◆ DATASET
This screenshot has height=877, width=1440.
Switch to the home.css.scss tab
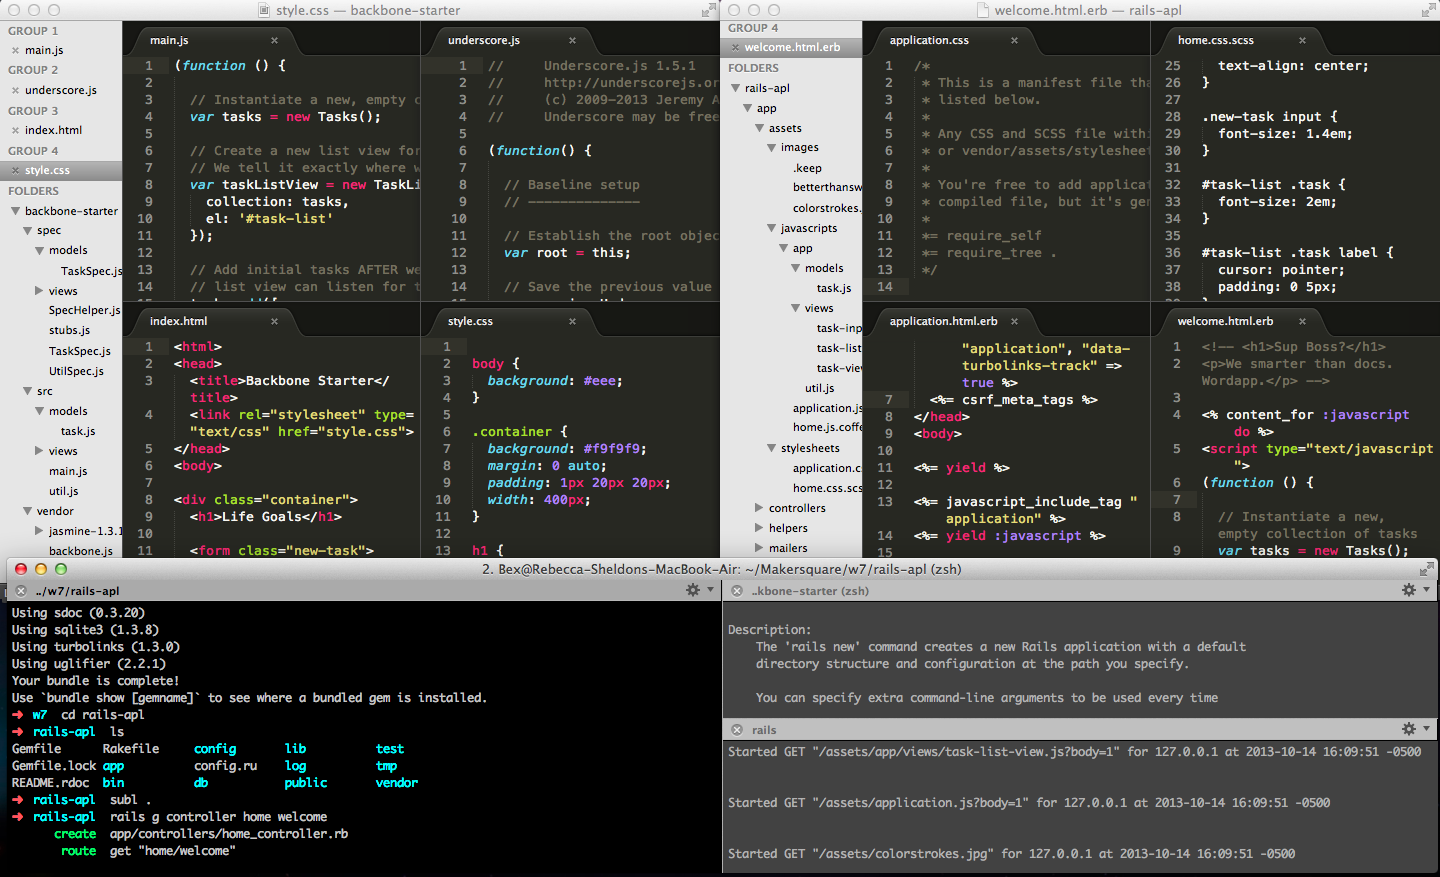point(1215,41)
...
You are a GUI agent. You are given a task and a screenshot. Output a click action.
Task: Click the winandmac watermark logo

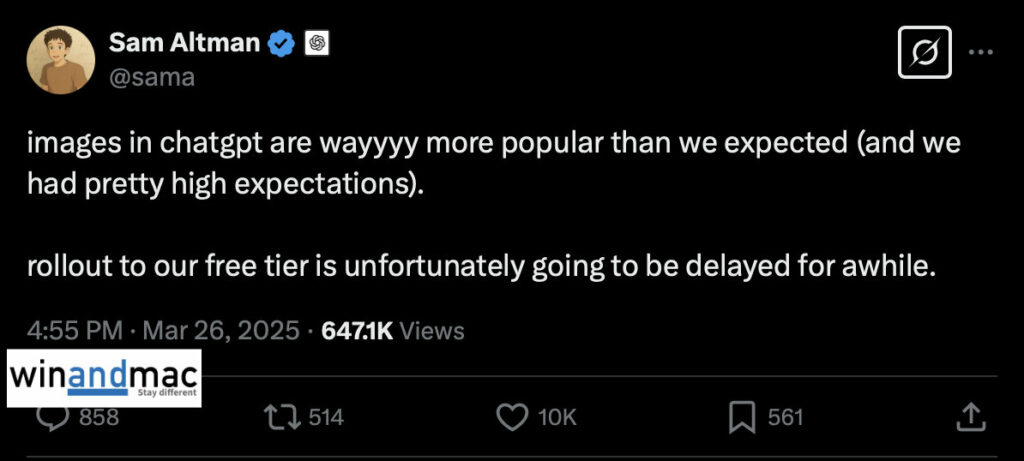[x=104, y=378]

◆ ACTIVITY
Copy out all lines from the material above that contain the string "screenshot".

◆ PROBLEM SOLUTION
This screenshot has height=877, width=1440.
You are a GUI agent. You are given a task and a screenshot. Output a click action.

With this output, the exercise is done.